How Wayfair Tests Software for the Most-Shopped Catalog of Home Goods in the World

The online retailing market is very competitive and demanding, so you need to deliver new features/functionalities to your customers as quickly as possible. In these realities, every wasted minute can cost you thousands of dollars.

At Wayfair, we have dozens of different tools/applications (internal and external) and more than a hundred teams that support them. We release our code to production hundreds of times a day with confidence in the quality of the products. In this article, I focus on the Wayfair Catalog Engineering team

In Catalog Engineering we create a flexible, scalable, and user-centric marketplace-platform. We perpetually curate the largest, most engaging, and most shopped catalog of home goods in the world. We efficiently collect, transform, and optimize product data to power a market-defining consumer catalog experience so that consumers discover the product they’ll love.

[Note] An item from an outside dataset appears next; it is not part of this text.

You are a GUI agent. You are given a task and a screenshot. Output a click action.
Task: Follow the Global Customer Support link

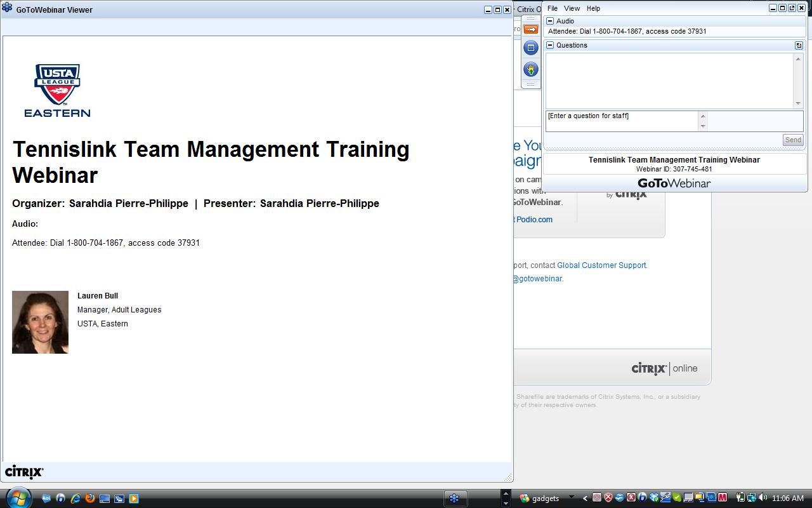[601, 265]
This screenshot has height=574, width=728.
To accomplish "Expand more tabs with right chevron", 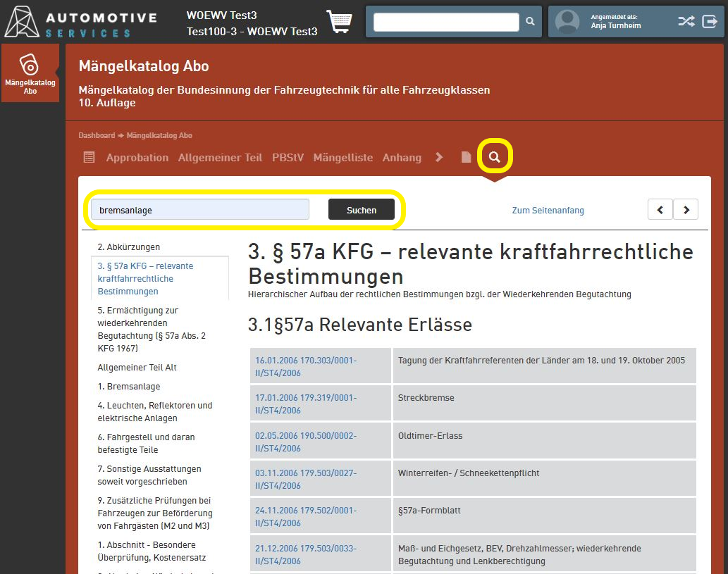I will click(x=439, y=157).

This article is about testing, so, please, let's meet the Catalog Quality, Engineering team.

Catalog Quality Engineering enables Catalog Engineering teams with excellence in test and development strategy through automation and test pipeline infrastructure. We partner with many Wayfair teams and working groups to advance quality training, tooling, and automated frameworks.

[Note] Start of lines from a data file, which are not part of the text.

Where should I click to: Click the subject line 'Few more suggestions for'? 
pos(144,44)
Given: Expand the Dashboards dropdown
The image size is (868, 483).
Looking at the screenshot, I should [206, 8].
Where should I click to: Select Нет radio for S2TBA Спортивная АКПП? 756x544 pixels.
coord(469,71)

Let’s start our journey from the very beginning of a feature life-cycle, where testing starts when a Product Manager (PM) comes up with the idea of a new feature and shares it with the team.

We analyze requirements

The cost to fix bugs found during the testing phase could be 15x more than the cost of fixing those found during requirements-phase or design-phase. We train the teams on what to look for during requirements-analysis and share the best practices to make sure everyone is on the same page (acceptance-test-driven development, behavior-driven development). Through conversations and collaborations between key stakeholders, we discover the value of the proposed functionality and build the right software.

QEs educate teams on how to write acceptance-criteria in BDD style where applicable, and on how to analyze requirements for completeness, correctness, consistency, clearness, and testability.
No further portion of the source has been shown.